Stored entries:
****
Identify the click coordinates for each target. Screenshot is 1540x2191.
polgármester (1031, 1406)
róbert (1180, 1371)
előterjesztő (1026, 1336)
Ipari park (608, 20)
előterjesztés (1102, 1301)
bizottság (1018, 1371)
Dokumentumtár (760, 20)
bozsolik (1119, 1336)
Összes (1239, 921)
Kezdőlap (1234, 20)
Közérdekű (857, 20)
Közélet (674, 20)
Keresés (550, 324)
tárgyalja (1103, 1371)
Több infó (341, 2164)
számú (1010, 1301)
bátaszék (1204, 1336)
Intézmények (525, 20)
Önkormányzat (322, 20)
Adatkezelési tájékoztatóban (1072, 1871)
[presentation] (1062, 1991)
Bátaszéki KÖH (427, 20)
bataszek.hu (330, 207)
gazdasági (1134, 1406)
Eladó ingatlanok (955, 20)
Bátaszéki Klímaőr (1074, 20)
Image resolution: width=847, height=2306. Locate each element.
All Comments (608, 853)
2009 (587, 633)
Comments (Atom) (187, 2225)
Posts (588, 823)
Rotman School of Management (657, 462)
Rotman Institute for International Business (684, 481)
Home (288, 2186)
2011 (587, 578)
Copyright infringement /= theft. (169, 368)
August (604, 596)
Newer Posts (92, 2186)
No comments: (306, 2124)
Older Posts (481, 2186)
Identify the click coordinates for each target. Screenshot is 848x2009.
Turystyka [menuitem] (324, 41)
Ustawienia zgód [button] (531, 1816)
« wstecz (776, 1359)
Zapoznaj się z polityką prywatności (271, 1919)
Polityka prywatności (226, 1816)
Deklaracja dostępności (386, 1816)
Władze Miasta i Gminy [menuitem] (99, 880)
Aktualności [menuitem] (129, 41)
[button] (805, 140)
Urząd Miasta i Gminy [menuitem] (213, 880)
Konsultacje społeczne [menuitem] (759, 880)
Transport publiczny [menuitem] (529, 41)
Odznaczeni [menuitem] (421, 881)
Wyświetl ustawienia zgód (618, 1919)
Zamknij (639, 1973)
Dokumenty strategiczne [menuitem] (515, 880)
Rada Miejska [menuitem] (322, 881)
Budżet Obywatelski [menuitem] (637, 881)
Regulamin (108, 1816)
****
Write out the rows again, starting with the line containing "Keresés (550, 324)" and ending with the line containing "Posts (588, 823)". Update "Eladó ingatlanok" to "Kiadó ingatlanok" and change nothing else.

Keresés (550, 324)
tárgyalja (1103, 1371)
Több infó (341, 2164)
számú (1010, 1301)
bátaszék (1204, 1336)
Intézmények (525, 20)
Önkormányzat (322, 20)
Adatkezelési tájékoztatóban (1072, 1871)
[presentation] (1062, 1991)
Bátaszéki KÖH (427, 20)
bataszek.hu (330, 207)
gazdasági (1134, 1406)
Kiadó ingatlanok (955, 20)
Bátaszéki Klímaőr (1074, 20)
Image resolution: width=847, height=2306. Locate each element.
All Comments (608, 853)
2009 (587, 633)
Comments (Atom) (187, 2225)
Posts (588, 823)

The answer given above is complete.